Donelle Harder, a spokeswoman for Republican Gov. Kevin Stitt, said the governor was notified of the breach this week and said the cyberattack underscores the importance of modernizing and consolidating the state's information technology infrastructure.

3 Iraq contractors get new, shorter terms

WASHINGTON -- A federal judge greatly reduced the sentences of three former Blackwater security contractors, in the latest development from a case dating back to the 2007 shootings of unarmed civilians in Baghdad.

U.S. District Judge Royce Lamberth on Thursday sentenced Paul Slough to 15 years in prison, Evan Liberty to 14 years and Dustin Heard to 12 years and seven months.
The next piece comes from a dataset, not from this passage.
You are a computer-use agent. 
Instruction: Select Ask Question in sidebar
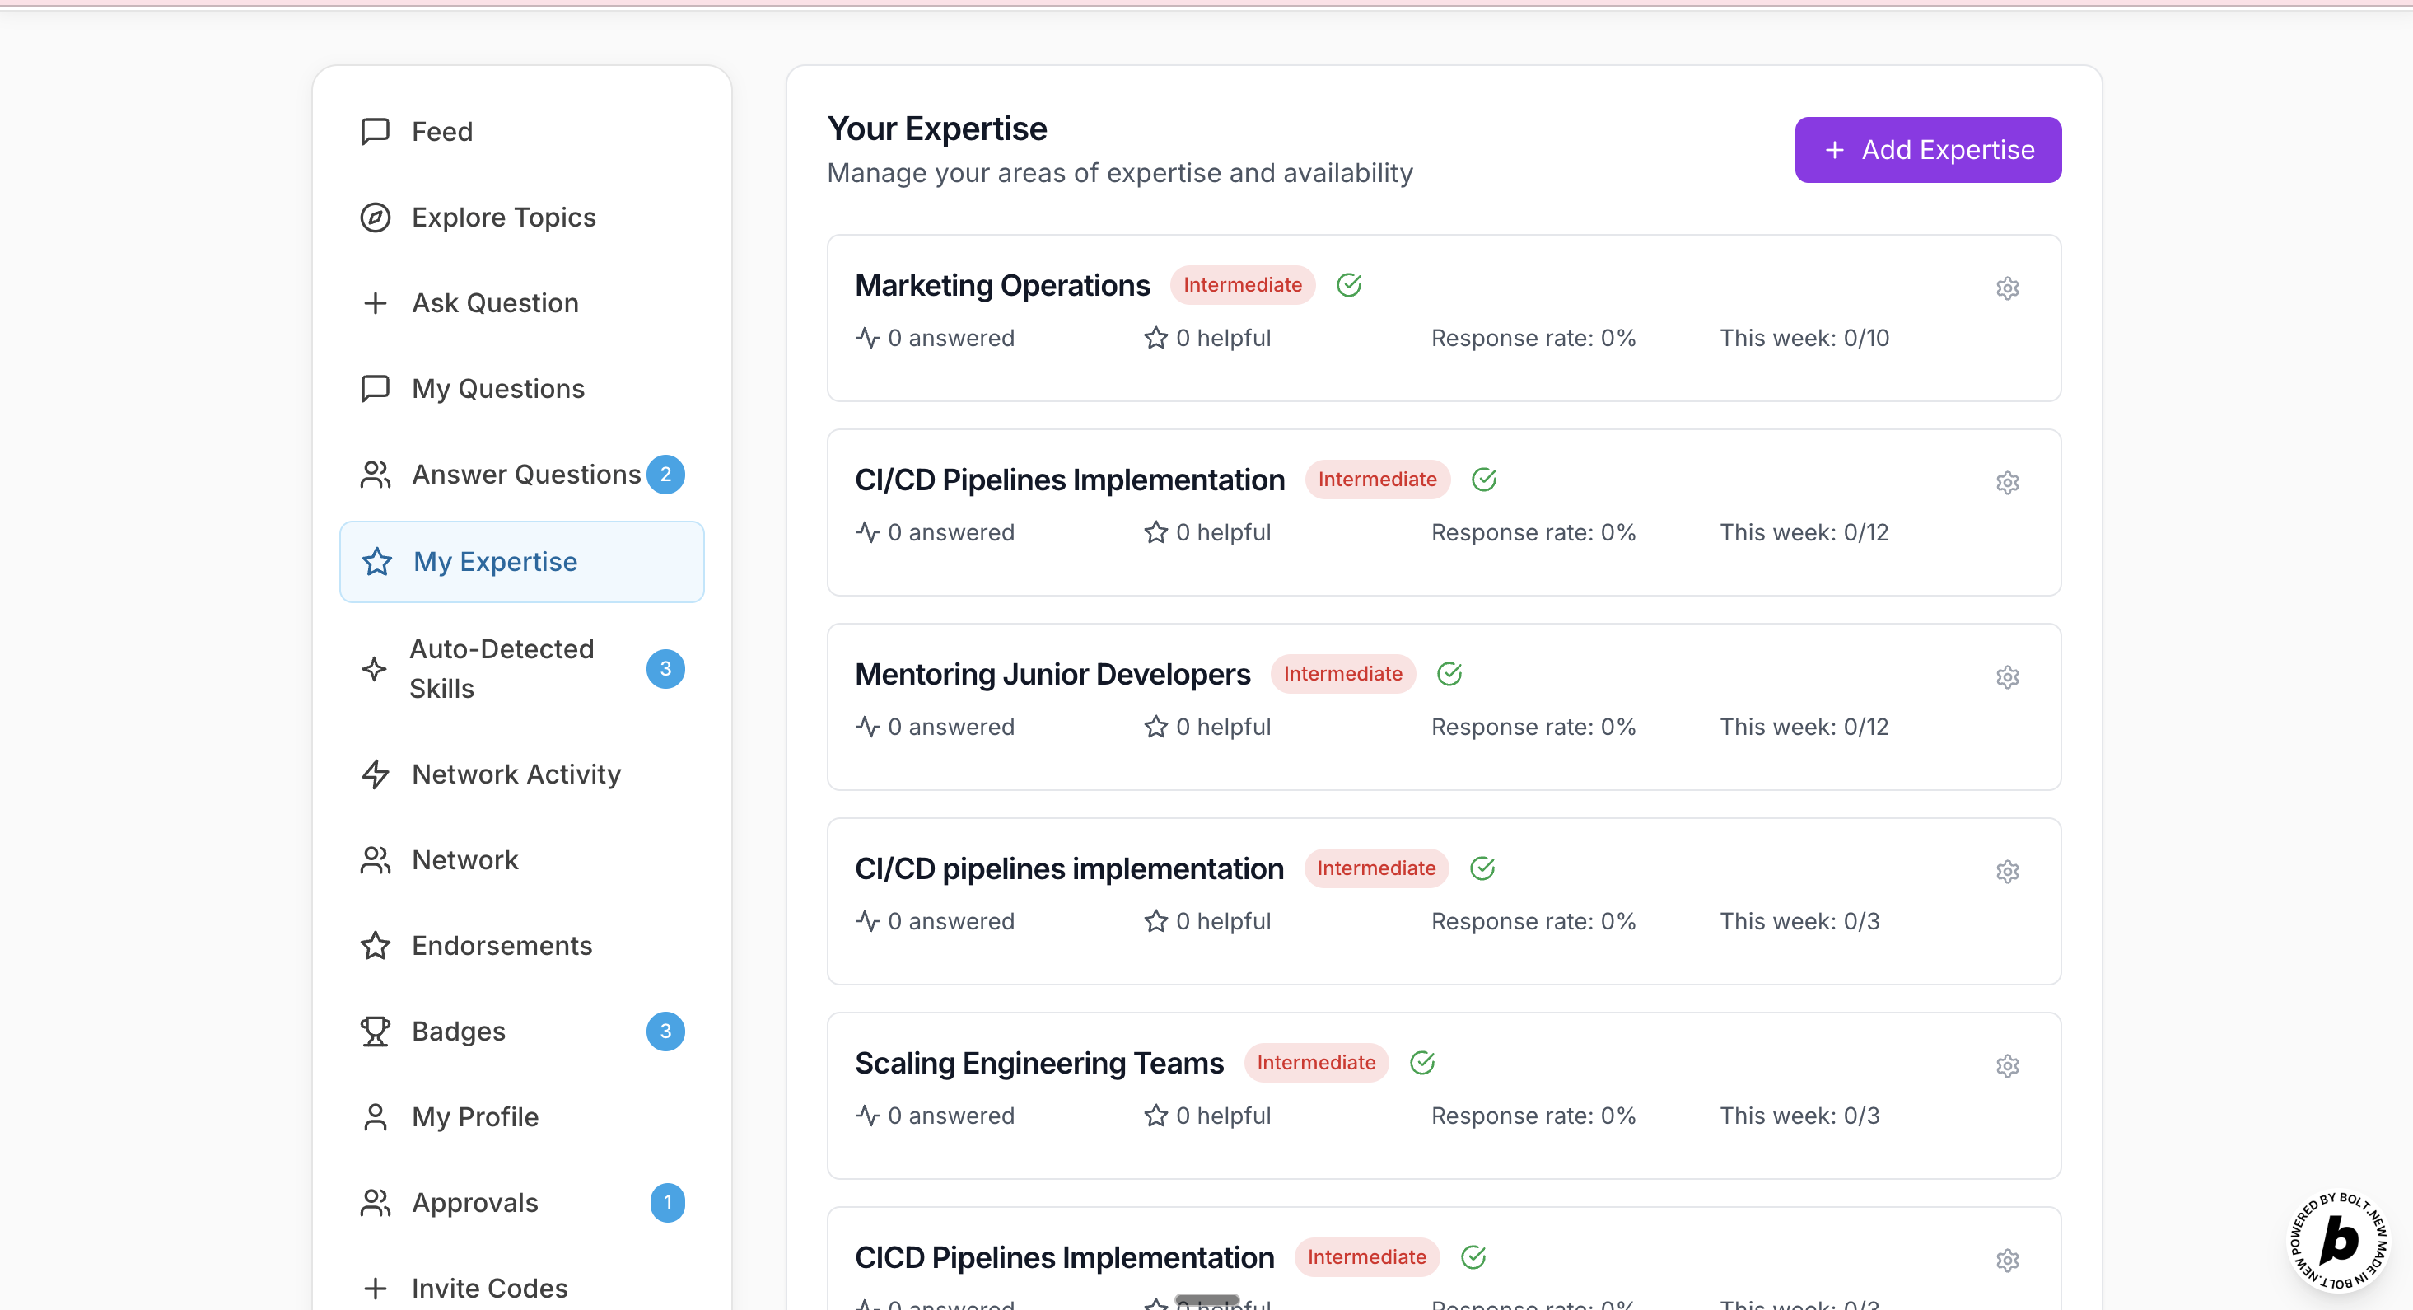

All three had received 30-year terms in a 2015 trial -- a mandatory sentence for the commission of a felony while using a military firearm. A fourth defendant in the same trial, Nicholas Slatten, was sentenced to life in prison.

The case stems from a 2007 incident when the men's Blackwater unit opened fire at a Baghdad traffic circle, killing 14 unarmed Iraqis and wounding 17. The men all essentially blamed the fog of war, claiming they mistakenly believed they were under attack.
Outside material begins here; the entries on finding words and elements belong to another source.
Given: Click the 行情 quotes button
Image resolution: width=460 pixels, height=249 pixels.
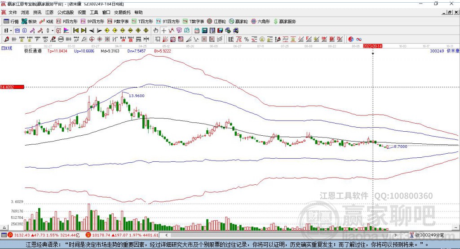Looking at the screenshot, I should 12,21.
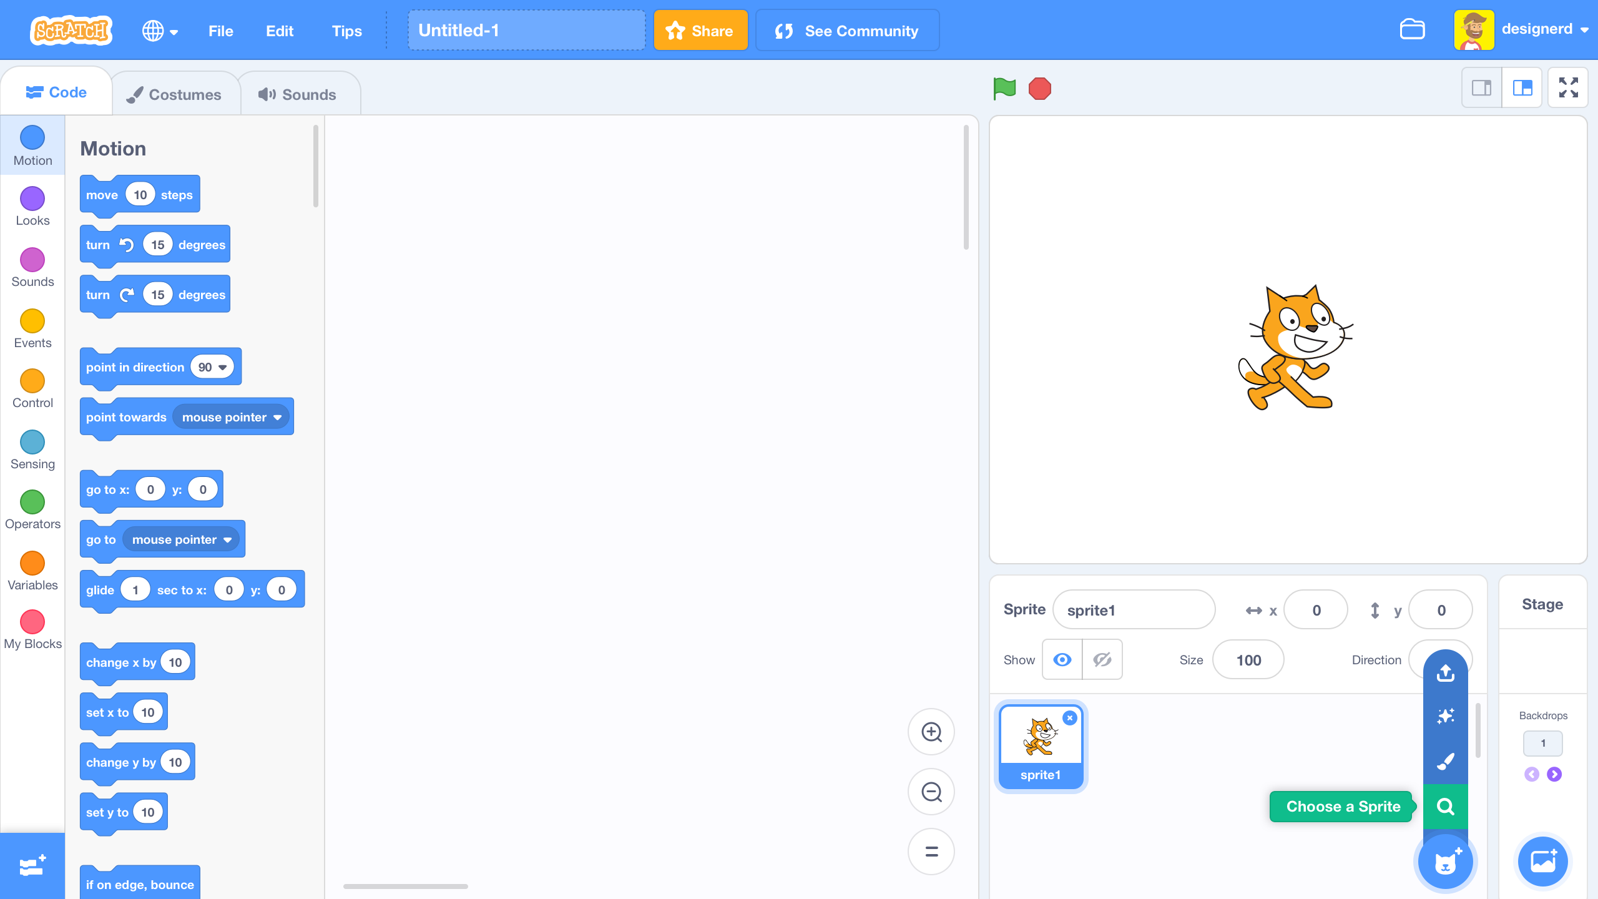Select the Events block category

click(x=32, y=328)
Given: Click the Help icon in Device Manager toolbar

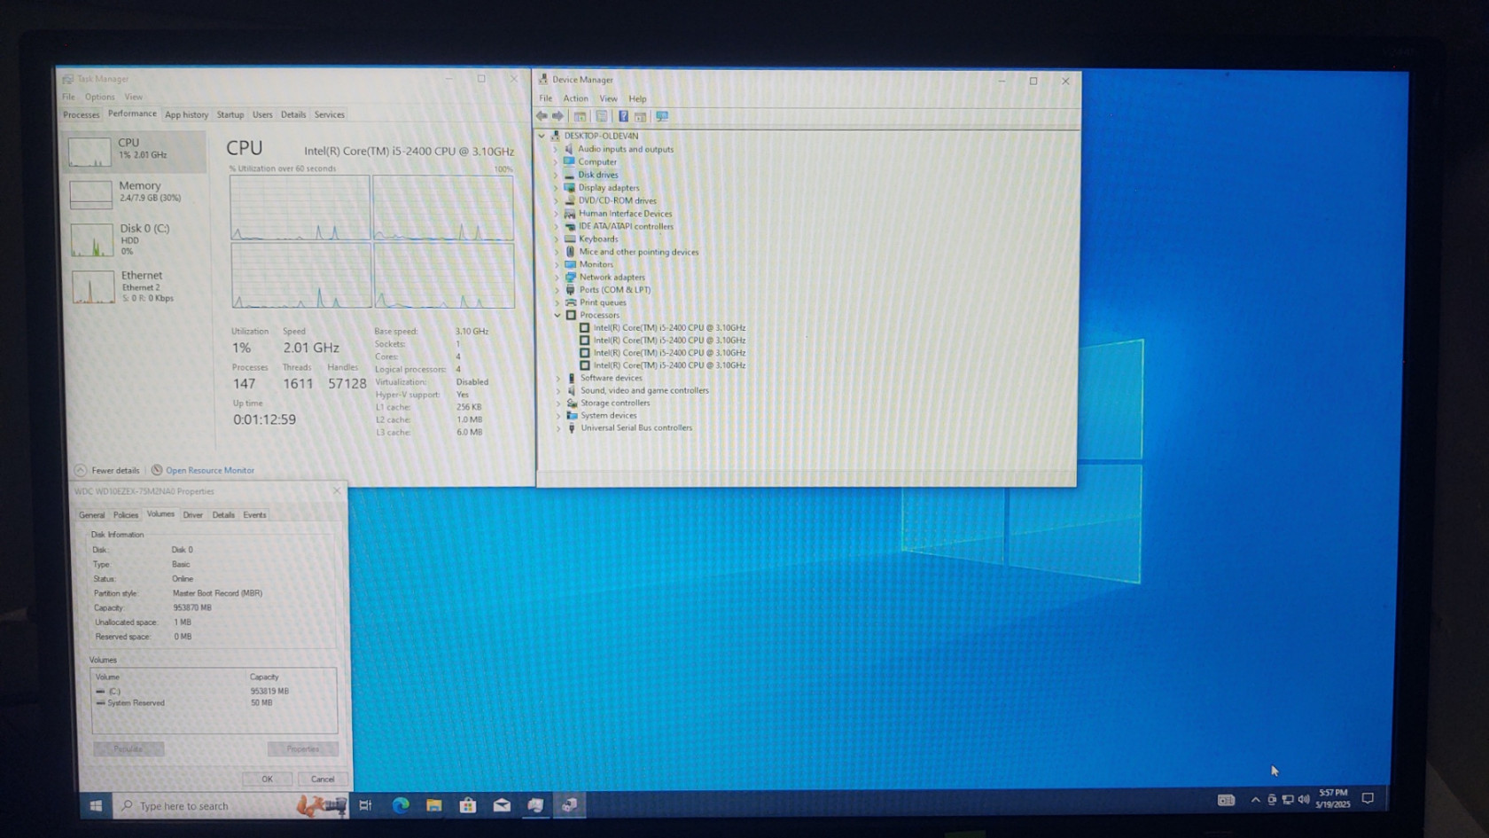Looking at the screenshot, I should [x=623, y=116].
The shootings strained U.S.-Iraqi relations and focused intense international scrutiny on the extensive use of private military contractors in Iraq.

Those convictions were all overturned on appeal in 2017. The three-judge panel ruled that the 30-year mandatory sentence was unjust and excessive; the rule was meant to be used on drug traffickers and gang members, and had never before been applied to military contractors who had essentially been deputized by the U.S. government.
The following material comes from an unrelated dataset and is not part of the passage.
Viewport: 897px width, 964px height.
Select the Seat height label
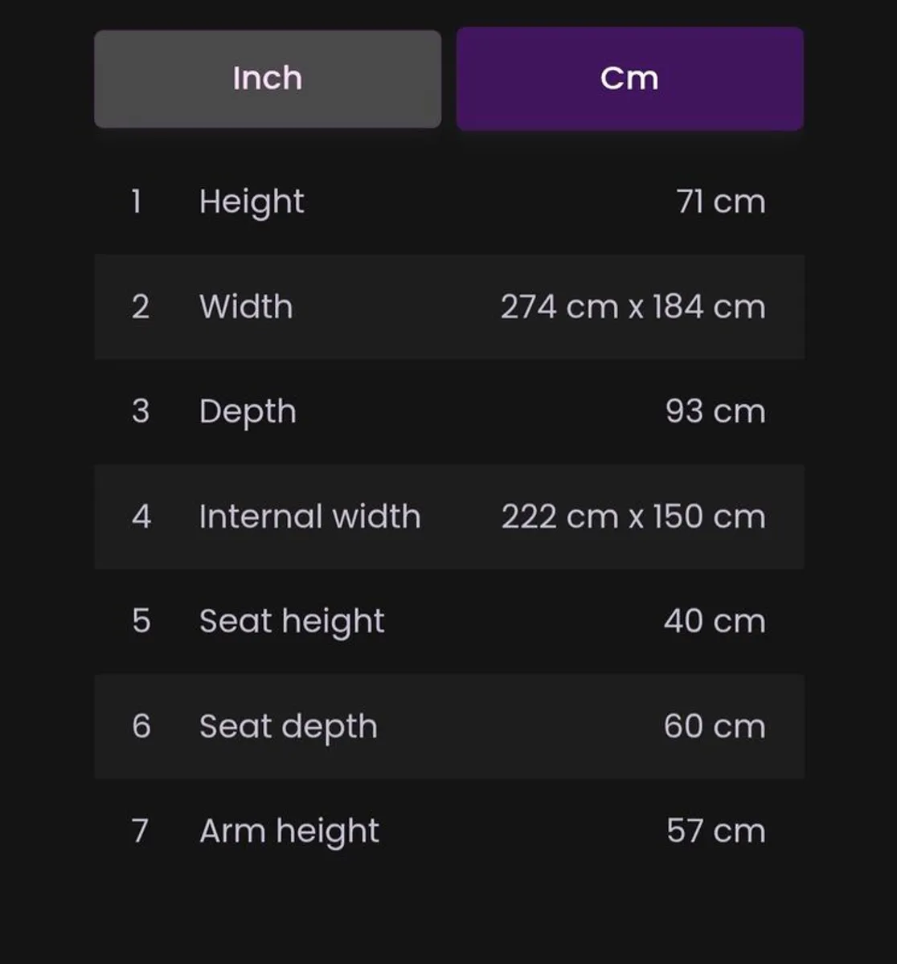(292, 621)
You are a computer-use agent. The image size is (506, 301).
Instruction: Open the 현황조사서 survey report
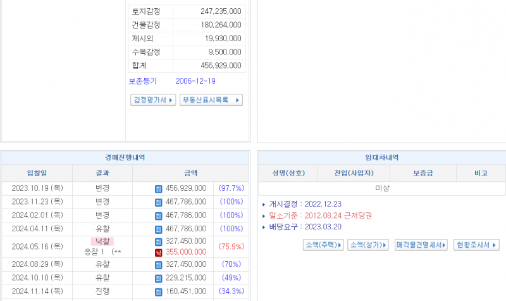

Slatten, who prosecutors contend shot first and instigated the massacre, was retried separately last month and was once again sentenced to life.

Mayor charged in pot-permit extortion

BOSTON -- A Massachusetts mayor was arrested Friday on charges he conspired to extort hundreds of thousands of dollars from companies seeking to operate marijuana businesses.

Fall River Mayor Jasiel Correia, who became the city's youngest mayor when he was elected in 2015 at age 23, accepted cash bribes in exchange for issuing official letters needed to obtain a license to set up a pot business, authorities alleged.

At least four business owners paid a total of $600,000 in bribes to the mayor, and he used the money to support a lavish lifestyle and cover mounting legal bills, they said.

"Without hesitation, Mayor Correia was extorting marijuana vendor after marijuana vendor," U.S. Attorney Andrew Lelling said at a news conference after the mayor's arrest.

In one instance, Lelling said, Correia walked into a vendor's office and simply asked for $250,000 to issue one of the letters. Another time, Correia was paid $75,000 in cash while sitting in the backseat of a car. He promptly handed over a signed letter, Lelling said.

In a brief court appearance, Correia pleaded innocent to the charges, which include bribery, extortion, wire fraud and filing false tax returns.

Navy chiefs ousted after sex assault claims

SAN DIEGO -- Three senior leaders of a Navy SEAL team have been dismissed from their positions "due to a loss of confidence that resulted from leadership failures" after one unit was sent home from Iraq and accused of sexually assaulting a female service member.

Naval Special Warfare Command announced Friday that Rear Adm. Collin Green relieved them because their failures caused a breakdown of order and discipline within two units while deployed to combat zones.

They are the unit's commanding officer, Cmdr. Edward Mason; executive officer, Lt. Cmdr. Luke Im; and the team's top enlisted leader, Command Master Chief Hugh Spangler. The Navy did not respond to requests asking to reach the men.

The SEAL team has faced several misconduct accusations in recent months, including the unit sent home amid sexual assault allegations.